* **Exercise directions**
Reproduce everything from the line containing "Given: Click the File Size column header" down to the end of the items, substituting "column heading" for "column header" and leaving all else unchanged. Omit the pictures from your answer.
((
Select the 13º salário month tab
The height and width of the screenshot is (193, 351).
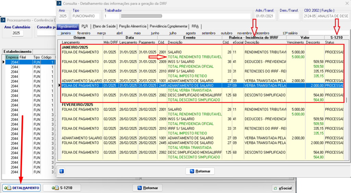290,33
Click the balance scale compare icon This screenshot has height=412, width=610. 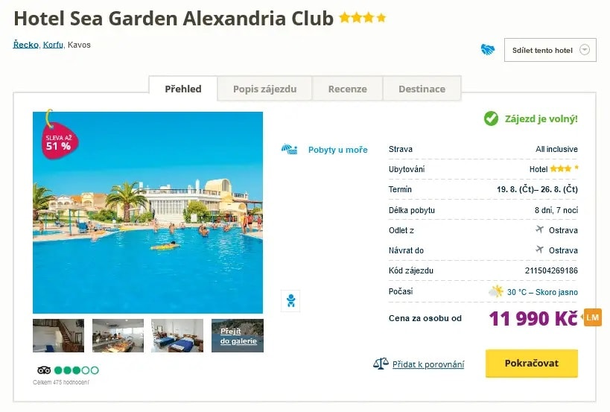(381, 364)
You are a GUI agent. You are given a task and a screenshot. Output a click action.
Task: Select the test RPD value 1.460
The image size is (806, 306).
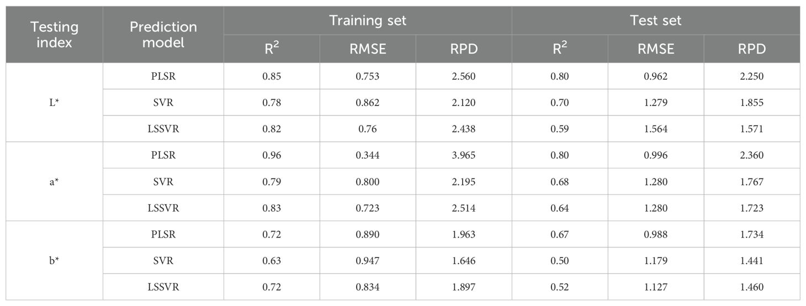pos(751,287)
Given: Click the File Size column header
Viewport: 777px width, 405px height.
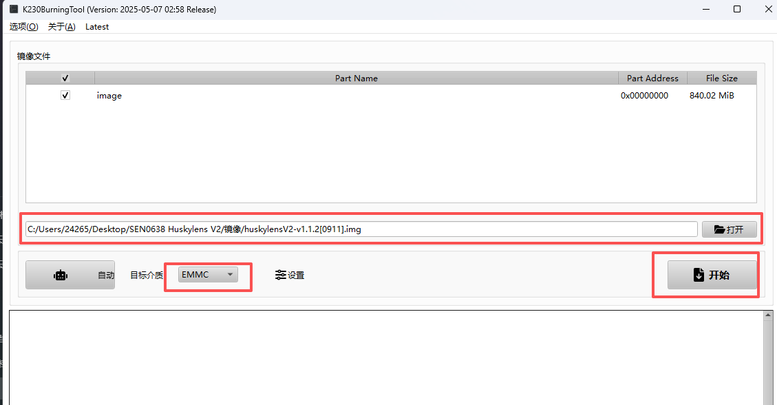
))
* **Exercise output**
Given: Click the File Size column heading
Viewport: 777px width, 405px height.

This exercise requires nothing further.